The coal, oil, natural gas, cement, and steel producers are most under pressure to reduce their carbon intensity and become more ESG compliant. The key pressure points for them, are corporate activism, divestment and reputational risk. For major hydrocarbon companies, the choice is simple; take action or face the backlash that would hurt their corporate reputations. Two major institutions that are capitalizing on ESG and that (pushed by their board activism), stopped investing in fossil fuels are Harvard University (now supported by 1300 education institutions in the US) and BlackRock, one of the largest asset managers in the world. Over $ 15 trillion have already been divested from carbon intensive industries since 2010, and this trend will only continue as climate policies and activism will start to bite.

ESG Frameworks

Although corporate activism is a great step forward, it’s not enough. For ESG and impact investing efforts to yield long-term results, they need much stronger foundations. This can only come in the form of robust policies and frameworks, reliable scoring mechanism and systematic data-collection. Fortunately, things seem to be going in the right direction. The US has rejoined the Paris Climate Agreement under the Biden administration. Accompanying this decision, is the overall Biden Climate Plan and Resiliency strategy seeking to reduce greenhouse gas emissions by 50-52% by 2030 (as it compares to 2005 levels), while positioning the US towards a more ESG focused footing. The Biden plan is boldened by the USD 3.5 trillion infrastructure plan (still not fully approved), which has huge implications for resiliency, ESG and impact investment. More importantly, the US Administration has prioritized coordination between key decision makers such as the Security Exchange Commission (SEC), the Treasury, and the National Economic Council (including its climate advisors) to ensure that ESG is effective and economically feasible. These stakeholders are working together to identify, measure, assess, and disclose climate-related financial risks for government programs, assets, and liabilities. These will also help identify financing that would help achieve net zero emissions by 2050; and analyze areas where public/private investments can support such financing.

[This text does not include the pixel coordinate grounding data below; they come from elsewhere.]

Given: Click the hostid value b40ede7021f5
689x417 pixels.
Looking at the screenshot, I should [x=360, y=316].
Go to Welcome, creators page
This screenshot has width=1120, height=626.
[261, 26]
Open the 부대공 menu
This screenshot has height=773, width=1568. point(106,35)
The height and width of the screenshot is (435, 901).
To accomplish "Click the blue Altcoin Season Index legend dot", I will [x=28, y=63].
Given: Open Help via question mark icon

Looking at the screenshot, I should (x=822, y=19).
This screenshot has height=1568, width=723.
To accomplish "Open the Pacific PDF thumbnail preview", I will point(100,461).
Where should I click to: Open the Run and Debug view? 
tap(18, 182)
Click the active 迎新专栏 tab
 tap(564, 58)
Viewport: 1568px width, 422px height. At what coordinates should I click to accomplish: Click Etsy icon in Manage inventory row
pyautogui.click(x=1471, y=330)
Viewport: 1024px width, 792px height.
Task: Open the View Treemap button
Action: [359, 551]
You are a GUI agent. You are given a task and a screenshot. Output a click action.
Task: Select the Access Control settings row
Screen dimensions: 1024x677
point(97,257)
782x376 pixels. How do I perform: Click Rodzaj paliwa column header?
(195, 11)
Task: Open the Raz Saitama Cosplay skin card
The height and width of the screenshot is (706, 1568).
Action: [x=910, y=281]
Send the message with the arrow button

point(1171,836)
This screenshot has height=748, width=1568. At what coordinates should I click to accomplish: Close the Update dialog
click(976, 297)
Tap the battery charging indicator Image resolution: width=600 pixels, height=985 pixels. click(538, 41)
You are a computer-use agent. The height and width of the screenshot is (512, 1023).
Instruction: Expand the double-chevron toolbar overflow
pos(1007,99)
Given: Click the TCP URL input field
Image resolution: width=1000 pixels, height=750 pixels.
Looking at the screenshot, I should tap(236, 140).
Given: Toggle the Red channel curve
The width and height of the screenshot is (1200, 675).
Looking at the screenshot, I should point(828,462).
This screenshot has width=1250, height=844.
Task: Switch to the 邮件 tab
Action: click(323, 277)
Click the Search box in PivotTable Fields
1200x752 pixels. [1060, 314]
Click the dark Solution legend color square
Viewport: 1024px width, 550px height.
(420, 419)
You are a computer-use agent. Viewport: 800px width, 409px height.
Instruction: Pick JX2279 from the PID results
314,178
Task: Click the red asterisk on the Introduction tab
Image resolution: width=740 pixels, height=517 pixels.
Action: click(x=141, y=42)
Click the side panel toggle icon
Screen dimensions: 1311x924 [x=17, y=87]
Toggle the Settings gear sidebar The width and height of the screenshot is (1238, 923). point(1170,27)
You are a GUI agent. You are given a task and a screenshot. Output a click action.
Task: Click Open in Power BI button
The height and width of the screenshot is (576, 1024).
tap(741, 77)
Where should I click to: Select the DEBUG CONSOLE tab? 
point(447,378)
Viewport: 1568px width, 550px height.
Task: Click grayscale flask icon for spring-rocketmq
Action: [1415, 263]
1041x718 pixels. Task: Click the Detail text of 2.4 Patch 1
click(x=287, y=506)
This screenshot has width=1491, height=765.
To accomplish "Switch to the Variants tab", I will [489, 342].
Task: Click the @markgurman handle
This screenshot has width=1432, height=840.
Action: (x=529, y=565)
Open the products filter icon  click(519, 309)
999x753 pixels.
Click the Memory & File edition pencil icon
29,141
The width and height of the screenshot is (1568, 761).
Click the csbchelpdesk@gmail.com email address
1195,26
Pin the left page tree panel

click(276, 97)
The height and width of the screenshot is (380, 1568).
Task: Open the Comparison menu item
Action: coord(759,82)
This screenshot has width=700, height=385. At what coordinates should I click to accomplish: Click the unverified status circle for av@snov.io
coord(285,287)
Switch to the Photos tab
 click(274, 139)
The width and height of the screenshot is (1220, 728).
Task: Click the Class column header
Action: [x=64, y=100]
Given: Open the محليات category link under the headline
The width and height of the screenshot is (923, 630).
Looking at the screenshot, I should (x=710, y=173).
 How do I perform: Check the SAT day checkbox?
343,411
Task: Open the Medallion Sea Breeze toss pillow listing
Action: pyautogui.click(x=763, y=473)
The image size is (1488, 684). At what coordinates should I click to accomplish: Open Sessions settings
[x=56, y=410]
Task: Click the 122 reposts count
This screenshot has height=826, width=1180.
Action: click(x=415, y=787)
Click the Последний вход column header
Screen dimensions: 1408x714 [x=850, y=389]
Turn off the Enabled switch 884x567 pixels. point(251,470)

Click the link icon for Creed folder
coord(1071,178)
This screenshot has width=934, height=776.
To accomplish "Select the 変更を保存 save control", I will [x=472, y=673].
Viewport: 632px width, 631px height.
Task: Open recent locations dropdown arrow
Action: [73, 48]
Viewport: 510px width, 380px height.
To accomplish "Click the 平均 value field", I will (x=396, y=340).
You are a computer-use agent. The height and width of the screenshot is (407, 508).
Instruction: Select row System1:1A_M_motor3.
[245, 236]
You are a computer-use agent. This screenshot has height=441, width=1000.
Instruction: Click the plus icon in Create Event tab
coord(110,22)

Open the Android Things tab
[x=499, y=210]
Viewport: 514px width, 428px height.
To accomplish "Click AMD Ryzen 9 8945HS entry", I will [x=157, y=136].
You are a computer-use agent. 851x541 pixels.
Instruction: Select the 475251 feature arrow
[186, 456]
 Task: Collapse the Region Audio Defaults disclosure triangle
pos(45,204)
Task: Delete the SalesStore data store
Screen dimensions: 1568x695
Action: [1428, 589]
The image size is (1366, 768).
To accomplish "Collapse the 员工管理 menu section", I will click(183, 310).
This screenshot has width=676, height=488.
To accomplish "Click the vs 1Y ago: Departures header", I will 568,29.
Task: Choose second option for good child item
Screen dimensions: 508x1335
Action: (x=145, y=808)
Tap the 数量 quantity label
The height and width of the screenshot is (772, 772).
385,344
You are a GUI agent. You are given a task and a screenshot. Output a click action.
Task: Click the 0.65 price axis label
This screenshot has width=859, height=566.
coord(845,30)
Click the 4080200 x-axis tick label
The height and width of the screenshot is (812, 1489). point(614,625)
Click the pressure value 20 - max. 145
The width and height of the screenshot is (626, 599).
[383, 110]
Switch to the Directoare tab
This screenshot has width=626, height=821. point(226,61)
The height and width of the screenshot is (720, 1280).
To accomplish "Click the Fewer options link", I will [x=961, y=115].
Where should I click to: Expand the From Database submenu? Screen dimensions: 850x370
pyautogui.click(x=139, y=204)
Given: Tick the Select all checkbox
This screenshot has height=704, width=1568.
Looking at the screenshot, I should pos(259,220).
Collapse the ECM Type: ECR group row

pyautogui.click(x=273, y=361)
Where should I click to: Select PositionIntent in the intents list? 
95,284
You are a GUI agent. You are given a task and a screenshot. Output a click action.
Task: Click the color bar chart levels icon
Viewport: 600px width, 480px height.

As I explained in my article ‘Is ESG Still in Its Infancy Stage’ of September 2021, regulatory actions are increasing and over 60 Central Banks President are coordinating closely their Climate Risk and ESG plans. Aside from the US, and Canada, the European Union established the European Green Deal to regulate and standardize climate data tracking disclosure and reporting.  At an international level, the UN COP26 Glasgow of November 2021 helped consolidate ESG good momentum, promoting greater partnership with the private sector and with capital markets.

ESG Investing Outlook

ESG makes good business sense. As such, there is cause for optimizing efforts and investments. Government and private stakeholder now working together in meaningful ways. This, along with corporate activism, divestment pressure, and “climate-tipping points” is providing the necessary foundation and accountability for ESG to be streamlined. However, arguably the best part is that ESG is now an incentive for corporations as ESG helps reduce operational costs while creating value. Therefore, I believe ESG will soon become the new bottom line.